Participants were measured for best-corrected visual acuity (BCVA) using a 5m distance Snellen electronic vision panel. Investigators assessed dry eye conditions using the Ocular Surface Disease Index (OSDI) questionnaire, setting tear secretion time (Schirmer test), and tear film break-up time (BUT test). Pupil dilation using a tropicamide and phenylephrine combination was used to evaluate the posterior segment of the eye.
Criteria for diagnosing dry eyes included the Schirmer Test < 10mm, the BUT< test 10 seconds, and OSDI > 10 points. Independent study factors included age, gender, and diastolic and systolic blood pressure, as well as comorbid systemic diseases and doses and treatment patterns were collected from the electronic medical record of the post-transplant clinic.
Demographics of the study population showed men accounted for the majority of patients (76%), particularly those of high working age. After kidney transplant, hypertension rates were high (73%) and required antihypertensive drug treatment, with most patients receiving calcium channel blockers (31.5%). For most patients (76%), the immunosuppressive drug regimen consisted primarily of 3 drugs, with high dosages: tacrolimus, mycophenolate mofetil (MMF), and prednisolone.

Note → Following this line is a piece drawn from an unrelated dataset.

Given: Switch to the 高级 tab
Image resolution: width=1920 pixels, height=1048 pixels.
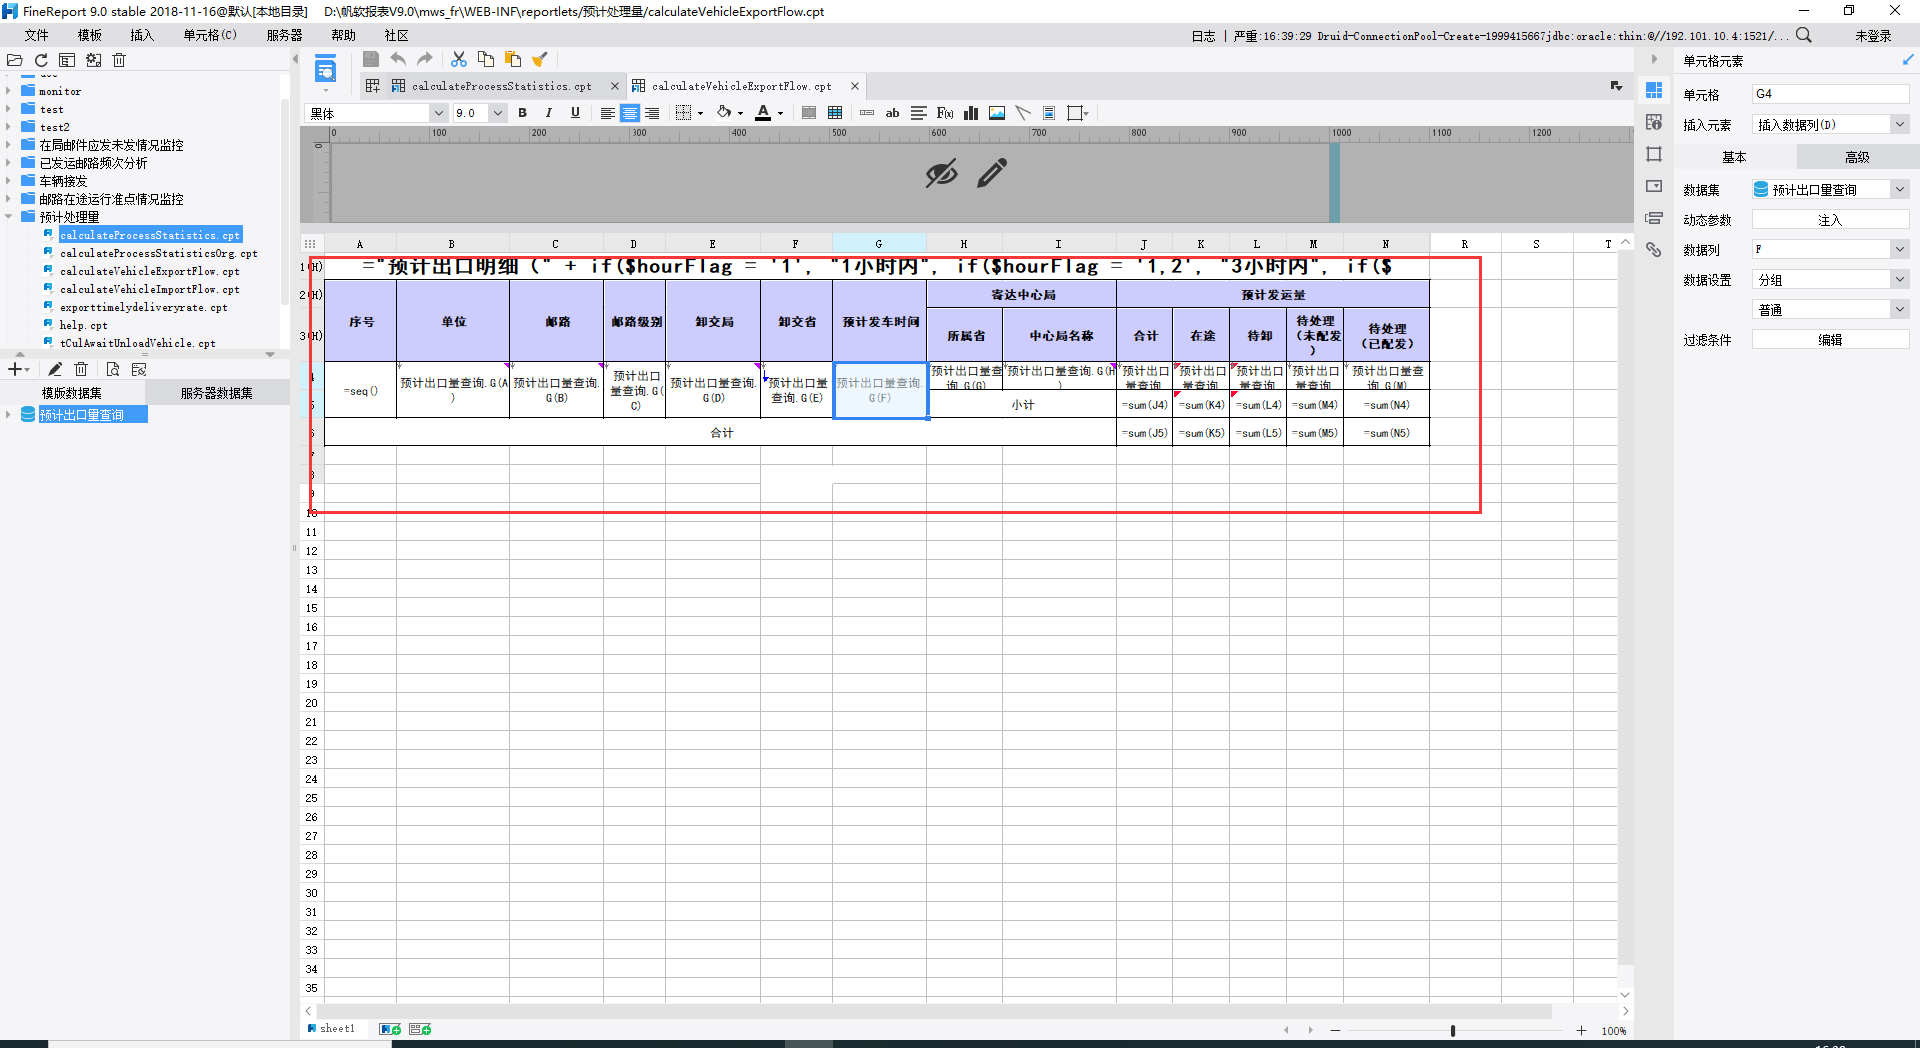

Upon analysis, the highest prevalence of retinopathy was 84.7%, with 9.9% of eyes having atrophy of the optic nerve and 1.8% of eyes with epiretinal membranes. The analysis showed dry eye disease in 59.5%, a cataract rate of 29.7%, and corneal conjunctival calcification in 24.8% of eyes. Investigators noted the highest proportion of retinal lesions included hypertensive forms of retinal lesions (n = 188), atrophy of the optic nerve (n = 19), epiretinal membrane (n = 3), followed by dye eye lesions (n = 132), cataracts (n = 66), and corneal calcification lesions (n = 55).
Regarding the grade of corneal conjunctival calcium, Grade 1 accounted for most patients (49%), while posterior subcapsular turbidity predominated the cataract grade (71.2%). Mild retinal lesions accounted for the majority of hypertensive retinopathy (88.8%).
Investigators found the post-transplant influence factors associated with cataracts included the daily dose of prednisolone (odds ratio [OR], 1.6; 95% CI, 1.2 - 1.8; P <.05) and post-transplant diabetes (OR, 1.4; 95% CI, 1.2 - 1.6; P <.05). The team also identified a significant difference in posttransplant infection (OR, 2.4; 95% CI, 1.6 - 3.0; P <.05) affecting optic nerve atrophy.
However, in their conclusion, the team noted the study is unable to conclude the correlation of some systemic factors that affect the eye before a kidney transplant.
“The limitation of our study is the use of cross-sectional description, so it is impossible to conclude the cause-and-effect relationship of some systemic factors that affect the pre-transplant eye, such as hypertension,” they wrote.